----- Supplied entries

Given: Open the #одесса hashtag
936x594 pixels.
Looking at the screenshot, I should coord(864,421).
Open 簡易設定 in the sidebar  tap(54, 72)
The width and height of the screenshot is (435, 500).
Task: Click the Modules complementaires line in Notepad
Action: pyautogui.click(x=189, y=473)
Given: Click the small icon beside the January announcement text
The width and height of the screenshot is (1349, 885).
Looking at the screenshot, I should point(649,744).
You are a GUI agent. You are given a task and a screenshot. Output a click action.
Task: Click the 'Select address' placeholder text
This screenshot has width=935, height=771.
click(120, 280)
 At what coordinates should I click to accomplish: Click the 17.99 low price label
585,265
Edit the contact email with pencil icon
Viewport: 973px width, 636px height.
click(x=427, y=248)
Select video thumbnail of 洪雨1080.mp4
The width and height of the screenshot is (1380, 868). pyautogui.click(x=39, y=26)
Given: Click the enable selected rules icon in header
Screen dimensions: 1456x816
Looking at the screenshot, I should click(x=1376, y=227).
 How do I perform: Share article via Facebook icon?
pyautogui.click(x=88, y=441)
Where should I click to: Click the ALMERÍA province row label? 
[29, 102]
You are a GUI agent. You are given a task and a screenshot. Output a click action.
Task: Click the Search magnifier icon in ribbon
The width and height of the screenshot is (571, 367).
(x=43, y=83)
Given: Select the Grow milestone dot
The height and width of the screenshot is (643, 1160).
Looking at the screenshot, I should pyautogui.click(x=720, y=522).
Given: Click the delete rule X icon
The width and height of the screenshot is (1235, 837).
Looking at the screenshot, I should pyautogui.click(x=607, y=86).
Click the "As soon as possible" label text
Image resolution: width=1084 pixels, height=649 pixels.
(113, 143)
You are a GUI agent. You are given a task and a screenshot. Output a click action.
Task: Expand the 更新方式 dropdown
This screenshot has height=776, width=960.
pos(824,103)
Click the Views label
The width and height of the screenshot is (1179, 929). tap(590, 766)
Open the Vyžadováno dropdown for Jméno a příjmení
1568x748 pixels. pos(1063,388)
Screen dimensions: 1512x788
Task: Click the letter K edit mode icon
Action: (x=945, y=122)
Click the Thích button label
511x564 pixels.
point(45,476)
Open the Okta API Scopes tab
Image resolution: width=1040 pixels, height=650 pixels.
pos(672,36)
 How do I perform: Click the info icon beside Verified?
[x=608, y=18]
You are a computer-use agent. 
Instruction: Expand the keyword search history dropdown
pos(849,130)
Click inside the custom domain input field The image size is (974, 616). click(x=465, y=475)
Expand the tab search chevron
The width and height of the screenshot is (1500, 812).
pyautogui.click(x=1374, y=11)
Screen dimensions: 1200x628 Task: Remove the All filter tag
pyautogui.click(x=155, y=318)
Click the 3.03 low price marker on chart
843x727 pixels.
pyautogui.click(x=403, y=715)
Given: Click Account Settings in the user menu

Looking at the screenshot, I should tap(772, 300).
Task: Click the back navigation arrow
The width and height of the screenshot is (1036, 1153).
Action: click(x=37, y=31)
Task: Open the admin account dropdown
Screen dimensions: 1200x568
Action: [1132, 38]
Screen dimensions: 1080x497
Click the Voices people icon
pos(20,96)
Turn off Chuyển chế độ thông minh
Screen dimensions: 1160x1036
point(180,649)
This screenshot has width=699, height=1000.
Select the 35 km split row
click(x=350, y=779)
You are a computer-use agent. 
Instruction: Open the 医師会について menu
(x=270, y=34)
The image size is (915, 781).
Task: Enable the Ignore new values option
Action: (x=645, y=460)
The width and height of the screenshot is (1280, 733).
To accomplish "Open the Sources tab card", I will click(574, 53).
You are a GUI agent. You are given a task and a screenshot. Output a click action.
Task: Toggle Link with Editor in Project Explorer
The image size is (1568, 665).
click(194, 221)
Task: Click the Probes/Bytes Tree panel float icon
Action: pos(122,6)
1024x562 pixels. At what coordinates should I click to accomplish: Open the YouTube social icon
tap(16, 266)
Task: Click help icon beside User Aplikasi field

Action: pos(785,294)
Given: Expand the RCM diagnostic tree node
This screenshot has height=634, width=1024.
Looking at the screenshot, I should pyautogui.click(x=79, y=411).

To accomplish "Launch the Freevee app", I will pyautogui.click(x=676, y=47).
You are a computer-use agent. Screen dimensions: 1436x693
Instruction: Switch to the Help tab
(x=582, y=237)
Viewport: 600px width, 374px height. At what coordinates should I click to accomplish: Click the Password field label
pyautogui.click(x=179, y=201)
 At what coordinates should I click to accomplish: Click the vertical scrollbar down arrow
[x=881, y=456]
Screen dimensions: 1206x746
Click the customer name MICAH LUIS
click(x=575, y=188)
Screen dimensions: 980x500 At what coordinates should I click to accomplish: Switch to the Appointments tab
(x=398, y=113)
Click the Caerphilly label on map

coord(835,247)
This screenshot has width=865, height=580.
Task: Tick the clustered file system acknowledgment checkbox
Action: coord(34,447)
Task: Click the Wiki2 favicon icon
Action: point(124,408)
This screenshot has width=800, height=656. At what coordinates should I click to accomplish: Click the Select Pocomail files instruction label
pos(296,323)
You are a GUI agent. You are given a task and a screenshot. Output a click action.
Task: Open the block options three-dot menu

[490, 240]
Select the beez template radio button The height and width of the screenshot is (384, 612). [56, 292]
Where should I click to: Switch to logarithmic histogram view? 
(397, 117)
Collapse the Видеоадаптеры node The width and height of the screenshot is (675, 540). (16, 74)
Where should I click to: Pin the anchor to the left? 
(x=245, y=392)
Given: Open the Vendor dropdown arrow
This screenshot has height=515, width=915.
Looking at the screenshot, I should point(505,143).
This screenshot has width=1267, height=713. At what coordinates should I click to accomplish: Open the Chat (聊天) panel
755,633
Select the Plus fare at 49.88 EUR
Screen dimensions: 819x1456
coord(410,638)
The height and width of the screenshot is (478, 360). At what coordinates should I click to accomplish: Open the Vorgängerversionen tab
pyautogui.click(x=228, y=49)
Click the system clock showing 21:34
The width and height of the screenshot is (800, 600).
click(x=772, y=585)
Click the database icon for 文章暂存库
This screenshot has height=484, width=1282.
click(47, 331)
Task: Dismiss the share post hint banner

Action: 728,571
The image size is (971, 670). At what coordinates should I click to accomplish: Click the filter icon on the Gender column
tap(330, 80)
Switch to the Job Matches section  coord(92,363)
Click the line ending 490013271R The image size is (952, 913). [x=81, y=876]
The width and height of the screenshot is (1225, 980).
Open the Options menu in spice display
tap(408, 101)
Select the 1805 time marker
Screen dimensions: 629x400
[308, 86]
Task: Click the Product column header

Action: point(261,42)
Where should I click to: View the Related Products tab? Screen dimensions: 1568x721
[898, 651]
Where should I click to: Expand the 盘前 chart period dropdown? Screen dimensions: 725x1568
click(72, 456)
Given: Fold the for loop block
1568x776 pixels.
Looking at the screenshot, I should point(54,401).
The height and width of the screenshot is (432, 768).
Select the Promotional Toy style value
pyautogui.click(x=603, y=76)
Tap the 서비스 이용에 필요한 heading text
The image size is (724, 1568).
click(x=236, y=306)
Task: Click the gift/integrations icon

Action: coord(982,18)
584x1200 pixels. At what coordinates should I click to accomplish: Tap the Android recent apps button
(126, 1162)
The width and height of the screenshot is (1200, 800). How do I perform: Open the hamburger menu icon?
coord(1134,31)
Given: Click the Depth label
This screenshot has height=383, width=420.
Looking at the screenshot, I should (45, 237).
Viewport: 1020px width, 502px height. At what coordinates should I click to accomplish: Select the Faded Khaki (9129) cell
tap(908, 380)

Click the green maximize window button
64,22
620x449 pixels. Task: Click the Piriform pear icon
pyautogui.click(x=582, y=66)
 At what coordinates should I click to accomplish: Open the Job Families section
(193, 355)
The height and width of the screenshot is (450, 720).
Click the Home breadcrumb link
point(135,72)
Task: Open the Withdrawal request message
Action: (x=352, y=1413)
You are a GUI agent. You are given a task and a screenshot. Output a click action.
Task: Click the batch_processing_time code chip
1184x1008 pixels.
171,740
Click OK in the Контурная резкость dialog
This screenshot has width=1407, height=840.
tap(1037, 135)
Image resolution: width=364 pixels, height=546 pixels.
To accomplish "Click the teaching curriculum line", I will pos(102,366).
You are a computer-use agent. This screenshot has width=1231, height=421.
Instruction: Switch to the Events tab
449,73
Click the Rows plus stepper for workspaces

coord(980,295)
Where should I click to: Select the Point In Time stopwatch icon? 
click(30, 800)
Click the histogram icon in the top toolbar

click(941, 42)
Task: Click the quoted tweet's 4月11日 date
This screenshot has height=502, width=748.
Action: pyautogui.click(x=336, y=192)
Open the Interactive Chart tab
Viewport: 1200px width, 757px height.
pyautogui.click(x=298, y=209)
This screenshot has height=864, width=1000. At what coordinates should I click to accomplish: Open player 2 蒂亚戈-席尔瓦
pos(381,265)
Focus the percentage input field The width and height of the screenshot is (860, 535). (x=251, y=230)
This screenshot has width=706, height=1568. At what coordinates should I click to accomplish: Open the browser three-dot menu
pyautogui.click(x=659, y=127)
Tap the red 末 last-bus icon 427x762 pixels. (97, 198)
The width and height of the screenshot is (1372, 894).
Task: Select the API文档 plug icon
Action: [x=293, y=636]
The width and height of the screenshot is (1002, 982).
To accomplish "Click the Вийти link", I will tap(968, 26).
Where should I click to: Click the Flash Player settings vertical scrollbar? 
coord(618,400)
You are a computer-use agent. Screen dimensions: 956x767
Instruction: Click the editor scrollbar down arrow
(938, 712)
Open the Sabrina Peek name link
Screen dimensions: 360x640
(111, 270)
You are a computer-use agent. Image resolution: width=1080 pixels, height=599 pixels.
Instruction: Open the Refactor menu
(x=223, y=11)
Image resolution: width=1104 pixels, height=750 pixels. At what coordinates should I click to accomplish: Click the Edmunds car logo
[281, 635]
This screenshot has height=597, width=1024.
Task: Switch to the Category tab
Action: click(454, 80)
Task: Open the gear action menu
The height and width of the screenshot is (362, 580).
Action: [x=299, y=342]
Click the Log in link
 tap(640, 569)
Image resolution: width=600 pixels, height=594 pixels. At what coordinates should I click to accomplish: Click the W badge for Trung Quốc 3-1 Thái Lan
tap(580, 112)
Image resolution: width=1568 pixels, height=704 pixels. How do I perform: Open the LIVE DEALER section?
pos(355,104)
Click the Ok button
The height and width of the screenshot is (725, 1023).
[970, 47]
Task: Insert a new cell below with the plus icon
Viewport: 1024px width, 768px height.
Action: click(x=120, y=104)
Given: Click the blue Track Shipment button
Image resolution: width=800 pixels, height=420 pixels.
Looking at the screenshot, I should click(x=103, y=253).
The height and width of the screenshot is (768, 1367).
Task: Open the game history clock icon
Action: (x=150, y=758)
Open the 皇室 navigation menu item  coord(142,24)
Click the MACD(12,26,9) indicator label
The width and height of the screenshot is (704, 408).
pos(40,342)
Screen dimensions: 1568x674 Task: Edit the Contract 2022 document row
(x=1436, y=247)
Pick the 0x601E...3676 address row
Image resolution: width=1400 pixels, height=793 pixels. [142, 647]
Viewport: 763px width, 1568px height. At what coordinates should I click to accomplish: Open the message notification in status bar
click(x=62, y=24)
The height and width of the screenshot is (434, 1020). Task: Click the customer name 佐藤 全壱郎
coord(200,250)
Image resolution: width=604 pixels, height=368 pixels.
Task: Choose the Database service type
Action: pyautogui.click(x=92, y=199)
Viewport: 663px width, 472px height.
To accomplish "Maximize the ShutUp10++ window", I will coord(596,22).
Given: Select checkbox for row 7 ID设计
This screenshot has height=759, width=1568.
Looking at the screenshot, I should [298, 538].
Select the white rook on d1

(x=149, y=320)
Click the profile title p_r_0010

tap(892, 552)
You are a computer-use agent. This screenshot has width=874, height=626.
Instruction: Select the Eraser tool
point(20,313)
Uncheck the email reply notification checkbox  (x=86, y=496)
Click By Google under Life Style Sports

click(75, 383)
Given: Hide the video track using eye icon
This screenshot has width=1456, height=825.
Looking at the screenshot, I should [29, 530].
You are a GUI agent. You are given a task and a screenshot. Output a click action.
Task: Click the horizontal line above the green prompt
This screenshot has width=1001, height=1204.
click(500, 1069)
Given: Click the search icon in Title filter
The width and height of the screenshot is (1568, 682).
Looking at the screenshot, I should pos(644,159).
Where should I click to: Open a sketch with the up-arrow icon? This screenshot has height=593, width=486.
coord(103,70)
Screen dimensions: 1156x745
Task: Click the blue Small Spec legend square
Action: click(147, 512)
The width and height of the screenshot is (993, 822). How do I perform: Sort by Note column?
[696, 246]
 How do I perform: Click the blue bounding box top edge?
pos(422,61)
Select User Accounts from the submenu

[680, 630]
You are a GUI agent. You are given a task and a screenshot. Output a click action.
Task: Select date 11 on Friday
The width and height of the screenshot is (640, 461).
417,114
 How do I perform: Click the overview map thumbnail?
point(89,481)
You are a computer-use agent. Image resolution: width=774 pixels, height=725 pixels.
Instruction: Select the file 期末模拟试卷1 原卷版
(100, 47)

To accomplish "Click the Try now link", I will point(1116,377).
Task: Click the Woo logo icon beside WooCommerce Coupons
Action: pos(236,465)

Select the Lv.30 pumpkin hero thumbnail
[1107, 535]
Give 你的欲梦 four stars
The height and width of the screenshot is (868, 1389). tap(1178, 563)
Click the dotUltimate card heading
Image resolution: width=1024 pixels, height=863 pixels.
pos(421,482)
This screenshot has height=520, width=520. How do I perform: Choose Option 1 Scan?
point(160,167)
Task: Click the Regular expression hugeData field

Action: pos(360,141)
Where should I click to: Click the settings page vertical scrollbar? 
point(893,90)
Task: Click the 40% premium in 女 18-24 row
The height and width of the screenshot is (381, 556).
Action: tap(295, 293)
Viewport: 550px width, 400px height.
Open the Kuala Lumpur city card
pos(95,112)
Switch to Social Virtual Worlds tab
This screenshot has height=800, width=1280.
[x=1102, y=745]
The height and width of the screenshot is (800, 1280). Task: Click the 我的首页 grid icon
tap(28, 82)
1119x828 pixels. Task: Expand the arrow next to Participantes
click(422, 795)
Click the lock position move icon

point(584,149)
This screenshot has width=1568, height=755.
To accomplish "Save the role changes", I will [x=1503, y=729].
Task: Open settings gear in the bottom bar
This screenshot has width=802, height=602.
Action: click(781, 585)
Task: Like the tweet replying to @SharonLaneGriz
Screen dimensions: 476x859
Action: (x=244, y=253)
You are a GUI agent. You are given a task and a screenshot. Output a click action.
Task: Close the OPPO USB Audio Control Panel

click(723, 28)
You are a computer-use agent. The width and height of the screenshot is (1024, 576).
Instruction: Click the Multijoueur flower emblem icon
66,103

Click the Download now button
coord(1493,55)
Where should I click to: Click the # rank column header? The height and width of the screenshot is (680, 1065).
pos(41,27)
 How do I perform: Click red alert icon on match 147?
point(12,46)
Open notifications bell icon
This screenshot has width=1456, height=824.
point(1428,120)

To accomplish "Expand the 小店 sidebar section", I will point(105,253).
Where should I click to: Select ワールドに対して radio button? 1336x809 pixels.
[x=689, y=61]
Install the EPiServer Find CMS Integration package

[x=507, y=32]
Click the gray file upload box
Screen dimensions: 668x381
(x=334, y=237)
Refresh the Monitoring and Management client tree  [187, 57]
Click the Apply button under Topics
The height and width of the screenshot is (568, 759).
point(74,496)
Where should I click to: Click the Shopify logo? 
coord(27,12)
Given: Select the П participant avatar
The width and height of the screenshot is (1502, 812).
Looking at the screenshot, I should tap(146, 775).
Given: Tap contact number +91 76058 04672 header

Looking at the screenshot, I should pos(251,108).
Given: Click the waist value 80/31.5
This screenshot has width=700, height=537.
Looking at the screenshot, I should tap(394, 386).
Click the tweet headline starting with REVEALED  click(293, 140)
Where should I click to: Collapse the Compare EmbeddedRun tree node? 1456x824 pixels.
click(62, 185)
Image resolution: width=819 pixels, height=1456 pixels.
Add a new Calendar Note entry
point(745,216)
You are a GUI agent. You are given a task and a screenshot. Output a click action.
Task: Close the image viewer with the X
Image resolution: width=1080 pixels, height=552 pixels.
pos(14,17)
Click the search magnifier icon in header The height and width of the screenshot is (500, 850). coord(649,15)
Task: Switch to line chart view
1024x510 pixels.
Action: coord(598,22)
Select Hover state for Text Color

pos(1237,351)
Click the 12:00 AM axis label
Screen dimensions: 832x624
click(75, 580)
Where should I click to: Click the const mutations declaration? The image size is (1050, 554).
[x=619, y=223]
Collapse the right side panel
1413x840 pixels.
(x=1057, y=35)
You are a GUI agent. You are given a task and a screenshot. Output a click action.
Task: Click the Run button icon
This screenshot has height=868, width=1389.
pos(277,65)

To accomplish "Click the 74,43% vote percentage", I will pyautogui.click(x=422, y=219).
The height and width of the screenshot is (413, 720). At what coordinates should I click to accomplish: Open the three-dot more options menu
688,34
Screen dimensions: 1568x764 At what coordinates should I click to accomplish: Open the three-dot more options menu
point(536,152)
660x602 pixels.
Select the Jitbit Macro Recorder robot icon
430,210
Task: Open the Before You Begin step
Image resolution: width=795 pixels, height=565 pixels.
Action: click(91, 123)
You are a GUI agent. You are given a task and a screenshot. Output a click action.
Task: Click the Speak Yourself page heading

----------

### [What to work on]
Show each line of the material holding "tweet".

### [Written reply]
Task: Click the quoted tweet's 4月11日 date
Task: Like the tweet replying to @SharonLaneGriz
Click the tweet headline starting with REVEALED  click(293, 140)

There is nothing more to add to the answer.